One of the things that bites the beginner games programmer earliest is that detecting intersections between objects can get slow very quickly.

For example, say there are 100 actors in a level - I use actor to mean an object that interacts or moves as separate from scenery objects or tile maps. Which ones are colliding with which other ones? A naive answer requires around 5,000 tests per frame. This gets dramatically worse as the number of actors increases - 20,000 tests for 200 objects, 45,000 for 300 objects, and so on (it is O(n²) for asymptotic complexity fans - but you already knew that).
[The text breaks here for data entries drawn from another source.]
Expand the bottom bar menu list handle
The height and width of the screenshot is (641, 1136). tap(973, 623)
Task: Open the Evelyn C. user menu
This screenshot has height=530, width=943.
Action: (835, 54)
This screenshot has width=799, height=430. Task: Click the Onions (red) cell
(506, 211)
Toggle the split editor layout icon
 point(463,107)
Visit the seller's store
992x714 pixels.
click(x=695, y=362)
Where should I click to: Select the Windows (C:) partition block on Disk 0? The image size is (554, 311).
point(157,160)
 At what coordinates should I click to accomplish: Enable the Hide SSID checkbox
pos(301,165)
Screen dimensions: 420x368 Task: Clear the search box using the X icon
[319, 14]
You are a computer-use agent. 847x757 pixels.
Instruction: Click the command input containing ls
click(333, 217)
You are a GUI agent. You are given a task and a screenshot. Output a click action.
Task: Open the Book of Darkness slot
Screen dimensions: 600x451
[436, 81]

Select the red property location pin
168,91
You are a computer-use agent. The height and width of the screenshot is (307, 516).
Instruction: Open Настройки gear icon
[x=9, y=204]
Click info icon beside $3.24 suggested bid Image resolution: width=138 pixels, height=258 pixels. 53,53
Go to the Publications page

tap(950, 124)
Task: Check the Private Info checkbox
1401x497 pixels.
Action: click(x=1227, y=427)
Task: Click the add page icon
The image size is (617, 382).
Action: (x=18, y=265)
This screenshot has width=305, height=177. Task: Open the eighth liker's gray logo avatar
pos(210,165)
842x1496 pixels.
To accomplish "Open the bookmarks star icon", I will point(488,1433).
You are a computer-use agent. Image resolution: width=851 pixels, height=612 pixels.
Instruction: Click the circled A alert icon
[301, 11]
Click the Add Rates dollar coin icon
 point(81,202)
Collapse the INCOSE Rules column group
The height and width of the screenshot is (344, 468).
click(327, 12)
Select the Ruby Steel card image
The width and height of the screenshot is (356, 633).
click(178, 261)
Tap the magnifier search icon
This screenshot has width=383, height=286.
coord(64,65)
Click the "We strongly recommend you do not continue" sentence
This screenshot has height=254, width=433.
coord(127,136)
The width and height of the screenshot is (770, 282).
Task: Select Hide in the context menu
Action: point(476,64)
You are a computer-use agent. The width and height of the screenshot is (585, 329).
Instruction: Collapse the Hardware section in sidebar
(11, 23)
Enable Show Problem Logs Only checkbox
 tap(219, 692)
Fortunately there are well-established techniques for making this process faster: indexes. If you are familiar with databases, the principle is exactly the same. As well as maintaining the positions of the objects, we maintain a datastructure that lets you quickly narrow down the set of objects you're interested in.

It's difficult to actually narrow down the set of objects to those that really are intersecting, but we can narrow it down to a much smaller set that potentially intersect. In collision detection, this is called the broad phase. Having rapidly retrieved that narrowed down collection, we can more quickly scan for objects that are really intersecting. Unsurprisingly, the latter operation is called the narrow phase.

A spatial hash is one way of indexing objects in space. As Python programmers, we should perhaps call them spatial dicts, but let's go with the literature on this one. Like a dict, a spatial hash has O(1) properties.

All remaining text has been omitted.